The Gamecocks largely beat Georgia State with sensational special teams. Meanwhile, Oklahoma transfer Spencer Rattler’s numbers were pretty uninspiring (227 yards passing, one touchdown, two interceptions, just three-of-14 third-down conversions) but reviews of his performance were fairly benign. “Spencer’s been in this offense for eight months,” coach Shane Beamer said. “He’s not going to have the same understanding and comfort level as he would in year two.”

Meanwhile, the latest iteration of the school’s live rooster mascot made its debut after much acrimony and adolescent joking. The new Sir Big Spur, who could have been named Cock Commander if the school had a sense of humor, reportedly met the necessary standard of a celebrity barnyard fowl.


Every week, The Dash will decree what should be the College Football Playoff if today were Selection Sunday. This comes with the usual early-season caveat—we are starting from scratch, throwing out preseason expectations. So if your favorite team hasn’t played anybody yet, it won’t be ranked. (This means you, Alabama.)

Peach Bowl: No. 1 Georgia (9) vs. No. 4 Arkansas (10).

The Bulldogs (1-0) were magnificent in destroying Oregon, showing that they have sufficiently reloaded after losing a flotilla of talent to the NFL. They were especially sharp and creative offensively, opening up the playbook and showcasing impressive skill-position depth. Quarterback Stetson Bennett’s evolution from walk-on to backup to champion may be approaching the next step—Heisman Trophy candidate? Next up for Georgia: Samford Saturday.

The Razorbacks (1-0) scored a big home victory over Cincinnati, handing the Bearcats their first regular-season loss since 2019. Arkansas never trailed in the game, getting another productive outing from quarterback K.J. Jefferson (285 total yards and four total touchdowns) against a quality defense. Next up for Arkansas: South Carolina Saturday.

Fiesta Bowl: No. 2 Ohio State vs. No. 3 Florida

The Buckeyes did what they had to do against Notre Dame, earning a victory that likely will carry playoff currency all season. Quarterback C.J. Stroud wasn’t great, but he made the necessary plays to keep drives alive in the second half.

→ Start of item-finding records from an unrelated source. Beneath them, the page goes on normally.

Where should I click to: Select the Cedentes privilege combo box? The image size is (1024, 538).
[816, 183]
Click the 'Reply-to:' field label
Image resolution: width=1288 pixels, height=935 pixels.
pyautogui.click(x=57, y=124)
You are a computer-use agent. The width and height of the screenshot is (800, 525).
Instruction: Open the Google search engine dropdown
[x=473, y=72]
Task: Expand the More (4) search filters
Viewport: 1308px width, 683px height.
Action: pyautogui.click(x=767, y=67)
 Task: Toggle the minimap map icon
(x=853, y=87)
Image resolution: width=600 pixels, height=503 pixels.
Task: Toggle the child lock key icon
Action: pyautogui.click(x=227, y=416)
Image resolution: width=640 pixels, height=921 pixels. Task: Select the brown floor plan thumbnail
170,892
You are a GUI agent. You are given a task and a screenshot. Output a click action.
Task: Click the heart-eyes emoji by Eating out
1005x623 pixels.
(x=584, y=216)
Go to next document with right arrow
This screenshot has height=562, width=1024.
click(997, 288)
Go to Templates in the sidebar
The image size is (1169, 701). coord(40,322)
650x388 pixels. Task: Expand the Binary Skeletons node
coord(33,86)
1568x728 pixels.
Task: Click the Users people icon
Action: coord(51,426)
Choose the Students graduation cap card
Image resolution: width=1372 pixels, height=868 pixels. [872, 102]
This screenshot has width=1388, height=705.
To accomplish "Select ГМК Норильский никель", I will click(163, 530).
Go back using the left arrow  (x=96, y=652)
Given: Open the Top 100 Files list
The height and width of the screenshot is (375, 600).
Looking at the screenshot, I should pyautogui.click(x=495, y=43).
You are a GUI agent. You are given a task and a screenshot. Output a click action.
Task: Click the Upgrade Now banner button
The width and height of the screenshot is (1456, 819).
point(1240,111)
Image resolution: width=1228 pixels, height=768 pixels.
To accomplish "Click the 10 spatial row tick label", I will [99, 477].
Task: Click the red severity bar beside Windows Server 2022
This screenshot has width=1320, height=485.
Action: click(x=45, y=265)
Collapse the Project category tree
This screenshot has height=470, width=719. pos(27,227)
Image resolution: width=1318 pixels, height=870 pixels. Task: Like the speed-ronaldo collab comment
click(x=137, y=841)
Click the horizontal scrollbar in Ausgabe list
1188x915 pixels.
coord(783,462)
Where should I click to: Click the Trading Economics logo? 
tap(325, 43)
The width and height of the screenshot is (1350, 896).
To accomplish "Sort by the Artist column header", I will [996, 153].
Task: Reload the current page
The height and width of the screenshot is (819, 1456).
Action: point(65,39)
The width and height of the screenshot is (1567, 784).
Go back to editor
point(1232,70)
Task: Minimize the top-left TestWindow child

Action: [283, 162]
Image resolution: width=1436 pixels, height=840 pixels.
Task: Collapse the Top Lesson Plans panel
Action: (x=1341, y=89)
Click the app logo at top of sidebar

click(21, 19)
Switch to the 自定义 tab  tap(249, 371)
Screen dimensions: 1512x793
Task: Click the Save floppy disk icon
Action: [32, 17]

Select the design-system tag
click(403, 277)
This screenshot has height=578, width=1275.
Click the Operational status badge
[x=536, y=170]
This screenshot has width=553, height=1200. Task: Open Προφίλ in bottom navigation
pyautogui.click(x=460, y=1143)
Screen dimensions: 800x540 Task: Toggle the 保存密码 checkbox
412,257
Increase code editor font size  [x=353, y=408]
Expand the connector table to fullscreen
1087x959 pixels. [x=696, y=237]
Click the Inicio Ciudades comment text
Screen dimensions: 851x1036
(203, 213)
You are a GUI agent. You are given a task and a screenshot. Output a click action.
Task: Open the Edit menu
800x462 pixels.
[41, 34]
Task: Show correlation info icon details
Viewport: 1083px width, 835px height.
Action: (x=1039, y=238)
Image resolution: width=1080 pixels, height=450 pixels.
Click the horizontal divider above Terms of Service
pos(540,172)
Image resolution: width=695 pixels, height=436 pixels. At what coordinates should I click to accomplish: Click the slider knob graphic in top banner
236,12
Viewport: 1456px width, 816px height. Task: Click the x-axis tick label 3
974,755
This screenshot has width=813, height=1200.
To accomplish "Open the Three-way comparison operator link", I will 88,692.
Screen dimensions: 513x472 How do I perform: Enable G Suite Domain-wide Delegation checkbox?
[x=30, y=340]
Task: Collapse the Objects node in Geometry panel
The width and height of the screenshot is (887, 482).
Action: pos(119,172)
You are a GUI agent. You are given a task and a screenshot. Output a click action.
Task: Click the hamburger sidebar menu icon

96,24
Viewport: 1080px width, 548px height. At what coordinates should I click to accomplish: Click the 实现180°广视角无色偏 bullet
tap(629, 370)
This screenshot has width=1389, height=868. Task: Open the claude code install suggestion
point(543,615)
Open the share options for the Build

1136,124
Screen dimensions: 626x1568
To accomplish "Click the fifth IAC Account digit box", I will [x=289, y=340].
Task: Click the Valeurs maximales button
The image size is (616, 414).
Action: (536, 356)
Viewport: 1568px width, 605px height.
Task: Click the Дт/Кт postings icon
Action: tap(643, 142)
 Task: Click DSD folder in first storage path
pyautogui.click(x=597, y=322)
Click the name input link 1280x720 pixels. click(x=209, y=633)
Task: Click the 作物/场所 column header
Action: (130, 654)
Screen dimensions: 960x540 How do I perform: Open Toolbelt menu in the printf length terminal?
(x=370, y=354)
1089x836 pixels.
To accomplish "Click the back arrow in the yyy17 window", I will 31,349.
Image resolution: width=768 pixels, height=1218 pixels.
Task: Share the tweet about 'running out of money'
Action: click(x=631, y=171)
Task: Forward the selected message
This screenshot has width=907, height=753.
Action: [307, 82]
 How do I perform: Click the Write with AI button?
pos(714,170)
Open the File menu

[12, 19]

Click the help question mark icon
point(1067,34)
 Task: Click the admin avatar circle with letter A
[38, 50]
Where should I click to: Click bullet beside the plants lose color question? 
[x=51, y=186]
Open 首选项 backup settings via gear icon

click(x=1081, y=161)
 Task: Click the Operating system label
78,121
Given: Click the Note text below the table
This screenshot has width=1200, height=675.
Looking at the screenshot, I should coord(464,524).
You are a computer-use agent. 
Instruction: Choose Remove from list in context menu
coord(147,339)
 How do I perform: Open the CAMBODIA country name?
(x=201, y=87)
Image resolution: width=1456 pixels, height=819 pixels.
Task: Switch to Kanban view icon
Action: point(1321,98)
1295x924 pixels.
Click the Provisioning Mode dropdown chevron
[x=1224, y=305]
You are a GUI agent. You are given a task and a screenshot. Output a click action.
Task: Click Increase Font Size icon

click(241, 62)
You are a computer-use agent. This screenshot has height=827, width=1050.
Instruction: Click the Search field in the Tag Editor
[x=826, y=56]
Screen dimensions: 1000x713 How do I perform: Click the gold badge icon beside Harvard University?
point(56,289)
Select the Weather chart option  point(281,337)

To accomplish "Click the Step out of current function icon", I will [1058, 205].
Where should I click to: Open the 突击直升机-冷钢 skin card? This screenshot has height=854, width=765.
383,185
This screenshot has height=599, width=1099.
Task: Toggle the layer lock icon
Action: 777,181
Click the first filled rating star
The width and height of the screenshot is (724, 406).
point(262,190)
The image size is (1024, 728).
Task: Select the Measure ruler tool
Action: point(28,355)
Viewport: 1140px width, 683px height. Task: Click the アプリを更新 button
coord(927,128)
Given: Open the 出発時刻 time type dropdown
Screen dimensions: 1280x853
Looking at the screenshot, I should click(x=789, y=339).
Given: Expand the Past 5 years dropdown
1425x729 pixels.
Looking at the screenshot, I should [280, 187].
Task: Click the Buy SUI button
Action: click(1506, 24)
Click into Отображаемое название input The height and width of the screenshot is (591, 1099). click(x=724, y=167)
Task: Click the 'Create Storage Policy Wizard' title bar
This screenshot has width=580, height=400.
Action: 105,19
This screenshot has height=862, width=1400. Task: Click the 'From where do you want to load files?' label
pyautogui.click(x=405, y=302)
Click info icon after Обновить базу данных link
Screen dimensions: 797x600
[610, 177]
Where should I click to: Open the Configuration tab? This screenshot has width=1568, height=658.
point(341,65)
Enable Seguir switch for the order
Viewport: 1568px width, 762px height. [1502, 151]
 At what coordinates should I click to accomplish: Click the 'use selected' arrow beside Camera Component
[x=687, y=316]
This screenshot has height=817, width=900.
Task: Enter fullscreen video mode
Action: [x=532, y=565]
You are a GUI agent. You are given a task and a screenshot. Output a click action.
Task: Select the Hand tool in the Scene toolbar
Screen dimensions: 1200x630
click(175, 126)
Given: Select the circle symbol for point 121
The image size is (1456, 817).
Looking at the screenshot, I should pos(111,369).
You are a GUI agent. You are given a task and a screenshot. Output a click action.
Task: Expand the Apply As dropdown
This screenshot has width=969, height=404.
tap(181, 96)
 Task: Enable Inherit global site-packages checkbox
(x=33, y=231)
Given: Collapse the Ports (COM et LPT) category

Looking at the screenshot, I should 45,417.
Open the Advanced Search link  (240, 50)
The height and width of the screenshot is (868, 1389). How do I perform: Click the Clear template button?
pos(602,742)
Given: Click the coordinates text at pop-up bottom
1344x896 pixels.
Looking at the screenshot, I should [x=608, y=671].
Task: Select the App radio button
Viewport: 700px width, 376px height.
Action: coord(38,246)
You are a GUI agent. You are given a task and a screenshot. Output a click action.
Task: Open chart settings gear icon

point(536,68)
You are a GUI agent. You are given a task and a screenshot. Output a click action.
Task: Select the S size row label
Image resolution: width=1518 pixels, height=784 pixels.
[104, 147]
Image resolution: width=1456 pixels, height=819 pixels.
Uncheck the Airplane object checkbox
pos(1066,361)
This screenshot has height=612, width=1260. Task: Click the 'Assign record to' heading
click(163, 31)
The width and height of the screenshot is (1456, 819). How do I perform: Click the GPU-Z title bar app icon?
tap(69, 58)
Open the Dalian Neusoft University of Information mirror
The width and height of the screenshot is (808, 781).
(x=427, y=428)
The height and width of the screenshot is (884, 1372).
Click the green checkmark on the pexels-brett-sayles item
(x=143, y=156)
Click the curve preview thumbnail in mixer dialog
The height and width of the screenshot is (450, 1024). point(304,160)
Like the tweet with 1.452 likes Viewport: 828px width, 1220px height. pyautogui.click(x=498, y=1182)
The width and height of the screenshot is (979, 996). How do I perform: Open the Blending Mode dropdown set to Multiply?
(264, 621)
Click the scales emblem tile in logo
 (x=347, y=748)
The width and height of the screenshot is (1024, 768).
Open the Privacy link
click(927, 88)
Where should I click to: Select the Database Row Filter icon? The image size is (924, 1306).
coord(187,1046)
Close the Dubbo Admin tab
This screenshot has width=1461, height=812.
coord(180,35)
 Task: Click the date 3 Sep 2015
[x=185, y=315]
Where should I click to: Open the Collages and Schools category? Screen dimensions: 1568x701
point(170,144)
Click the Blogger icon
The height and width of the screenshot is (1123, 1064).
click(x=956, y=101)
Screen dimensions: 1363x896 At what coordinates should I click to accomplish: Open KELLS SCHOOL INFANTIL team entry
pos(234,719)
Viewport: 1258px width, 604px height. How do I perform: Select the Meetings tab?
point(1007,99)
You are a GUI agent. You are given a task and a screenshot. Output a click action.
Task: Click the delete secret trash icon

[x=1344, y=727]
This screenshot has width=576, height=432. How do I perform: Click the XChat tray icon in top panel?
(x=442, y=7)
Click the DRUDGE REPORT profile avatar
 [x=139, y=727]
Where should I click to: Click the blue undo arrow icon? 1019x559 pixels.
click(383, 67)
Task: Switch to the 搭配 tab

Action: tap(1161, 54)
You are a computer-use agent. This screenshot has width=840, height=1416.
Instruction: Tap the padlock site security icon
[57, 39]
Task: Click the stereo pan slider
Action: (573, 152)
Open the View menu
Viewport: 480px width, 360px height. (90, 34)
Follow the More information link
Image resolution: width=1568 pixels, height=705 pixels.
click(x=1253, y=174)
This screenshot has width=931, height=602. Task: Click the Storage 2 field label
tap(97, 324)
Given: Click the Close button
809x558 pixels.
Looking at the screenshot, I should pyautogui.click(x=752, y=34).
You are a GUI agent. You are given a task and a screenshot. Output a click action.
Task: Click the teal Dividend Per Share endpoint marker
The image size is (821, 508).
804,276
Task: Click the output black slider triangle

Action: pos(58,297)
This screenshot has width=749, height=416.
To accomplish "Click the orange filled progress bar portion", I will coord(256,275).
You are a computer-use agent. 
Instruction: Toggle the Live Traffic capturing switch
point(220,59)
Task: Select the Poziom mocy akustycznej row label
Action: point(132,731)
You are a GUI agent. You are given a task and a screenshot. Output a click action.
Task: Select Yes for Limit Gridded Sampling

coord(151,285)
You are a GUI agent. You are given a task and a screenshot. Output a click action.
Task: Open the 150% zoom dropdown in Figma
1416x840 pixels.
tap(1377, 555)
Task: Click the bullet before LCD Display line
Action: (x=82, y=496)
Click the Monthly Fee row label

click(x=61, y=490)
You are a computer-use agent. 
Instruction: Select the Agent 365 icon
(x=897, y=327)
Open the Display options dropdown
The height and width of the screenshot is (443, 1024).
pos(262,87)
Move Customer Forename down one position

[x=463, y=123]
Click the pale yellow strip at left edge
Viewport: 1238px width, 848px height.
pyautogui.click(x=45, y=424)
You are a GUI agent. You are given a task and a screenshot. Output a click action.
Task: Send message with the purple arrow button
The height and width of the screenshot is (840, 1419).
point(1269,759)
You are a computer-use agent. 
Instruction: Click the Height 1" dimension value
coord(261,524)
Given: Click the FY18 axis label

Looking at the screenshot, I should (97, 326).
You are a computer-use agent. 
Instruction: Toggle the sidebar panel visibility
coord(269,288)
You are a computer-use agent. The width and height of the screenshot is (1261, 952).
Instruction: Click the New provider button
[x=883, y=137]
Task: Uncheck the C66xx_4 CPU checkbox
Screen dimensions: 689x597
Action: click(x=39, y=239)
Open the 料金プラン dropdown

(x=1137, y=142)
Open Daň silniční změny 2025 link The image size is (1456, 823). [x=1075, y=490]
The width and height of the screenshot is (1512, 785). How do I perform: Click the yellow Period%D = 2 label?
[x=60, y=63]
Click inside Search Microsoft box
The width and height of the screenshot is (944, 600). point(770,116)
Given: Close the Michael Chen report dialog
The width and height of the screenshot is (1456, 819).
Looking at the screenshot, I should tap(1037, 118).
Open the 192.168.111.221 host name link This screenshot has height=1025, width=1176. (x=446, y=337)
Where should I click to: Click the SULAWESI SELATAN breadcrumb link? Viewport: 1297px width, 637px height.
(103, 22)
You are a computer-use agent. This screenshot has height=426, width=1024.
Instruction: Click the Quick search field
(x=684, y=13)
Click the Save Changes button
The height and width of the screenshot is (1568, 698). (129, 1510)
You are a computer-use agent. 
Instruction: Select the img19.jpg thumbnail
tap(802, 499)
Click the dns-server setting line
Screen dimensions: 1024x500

When Smith-Njigba returns (which Ryan Day said should be this week), the offense will crank back up. Next up for Ohio State: Arkansas State Saturday.

The Gators (1-0) got the Billy Napier Era off to a rousing start, stoking hope that this season might be better than the tepid predictions. The SEC East might be tougher than had been expected, but after all of one game Florida looks as good as anyone in it not named Georgia. Next up for Florida: Kentucky Saturday in an early big one.